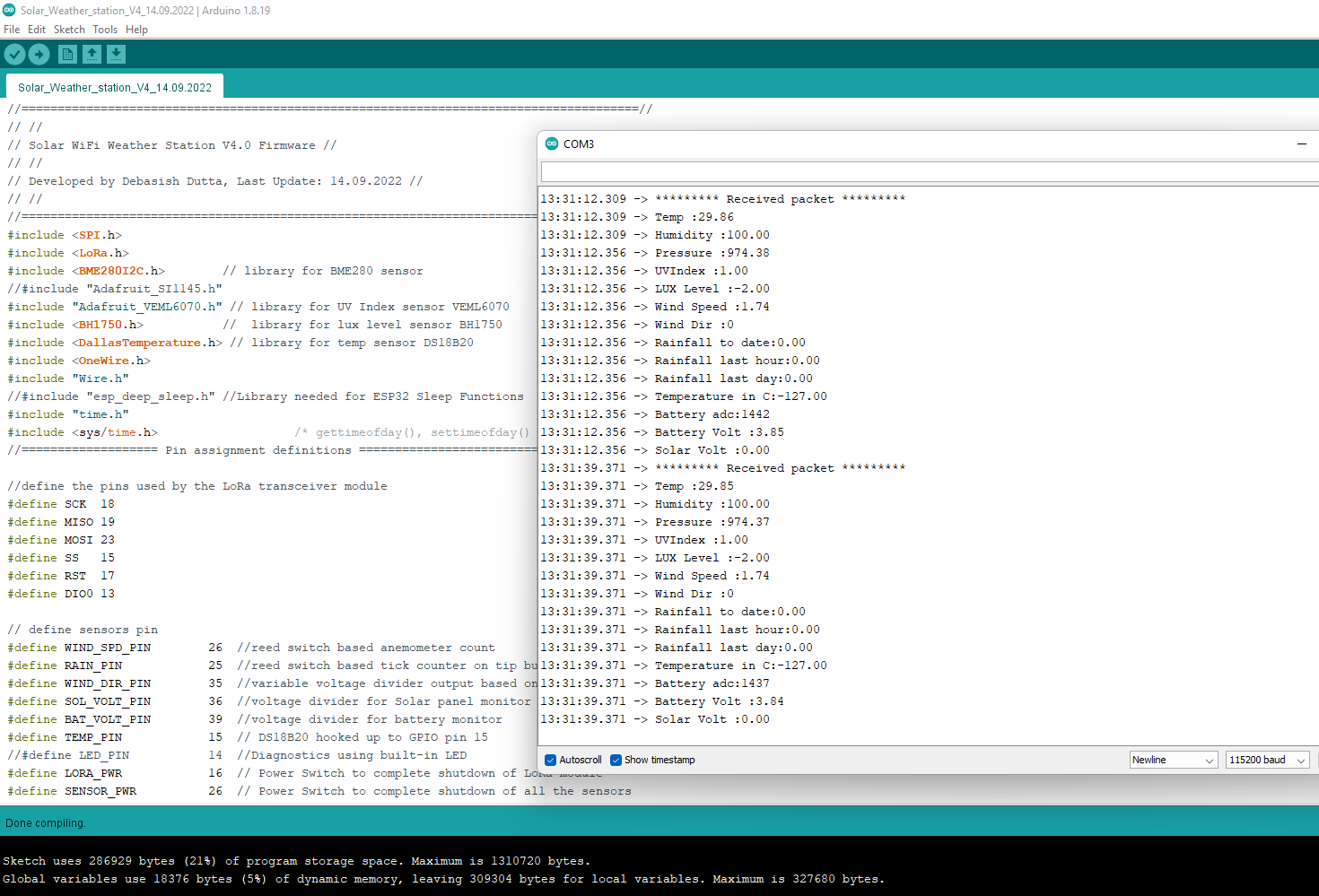Open a sketch using the up-arrow icon
The width and height of the screenshot is (1319, 896).
[92, 55]
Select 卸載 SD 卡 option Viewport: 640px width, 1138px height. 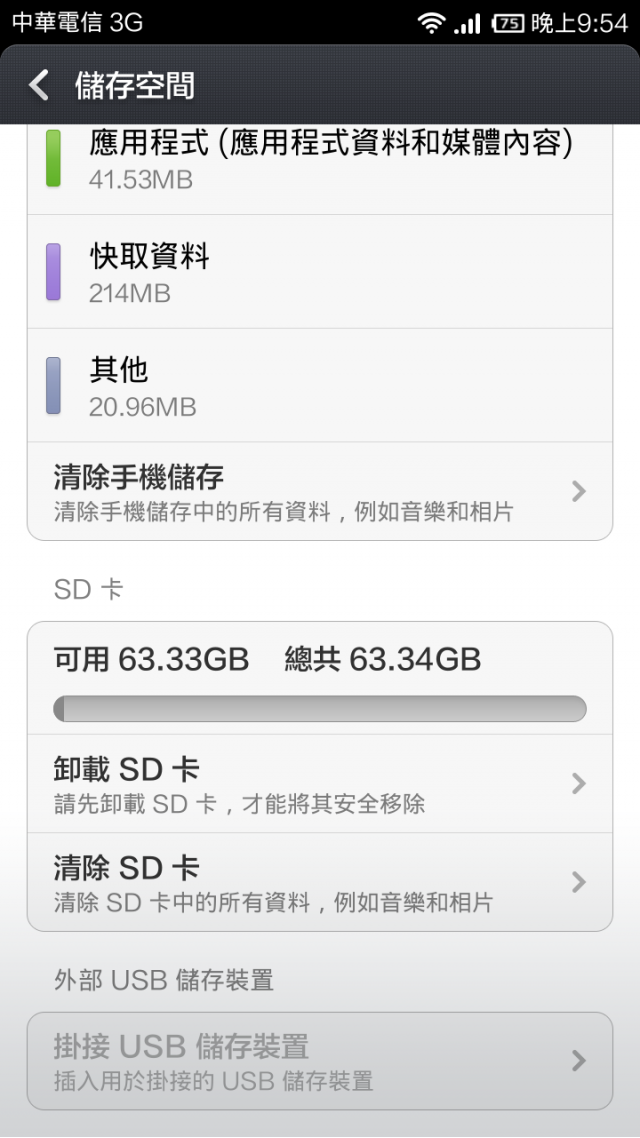pyautogui.click(x=320, y=784)
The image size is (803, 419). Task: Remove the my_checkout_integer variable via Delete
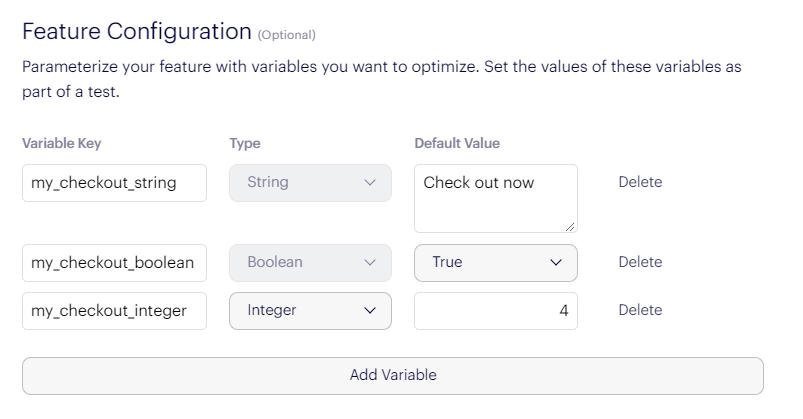[640, 310]
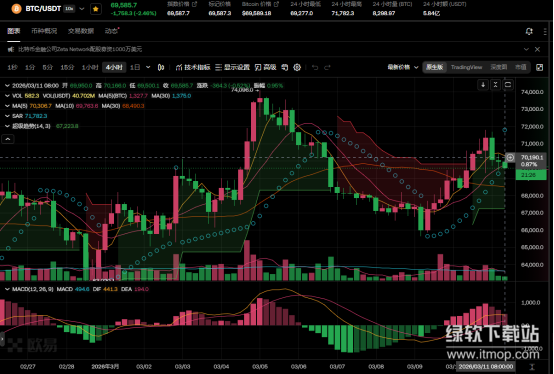The width and height of the screenshot is (554, 374).
Task: Switch to the 交易数据 tab
Action: pyautogui.click(x=81, y=31)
########
> **TASK OBJECTIVE**: From the line containing "The image size" down to the end of the listing above, every line is to be returned exactly, though the pictures are not.

> **RESPONSE TO THE EXERCISE**:
The image size is (803, 419). Task: Remove the my_checkout_integer variable via Delete
[640, 310]
The width and height of the screenshot is (554, 374).
Task: Switch to the 交易数据 tab
Action: pyautogui.click(x=81, y=31)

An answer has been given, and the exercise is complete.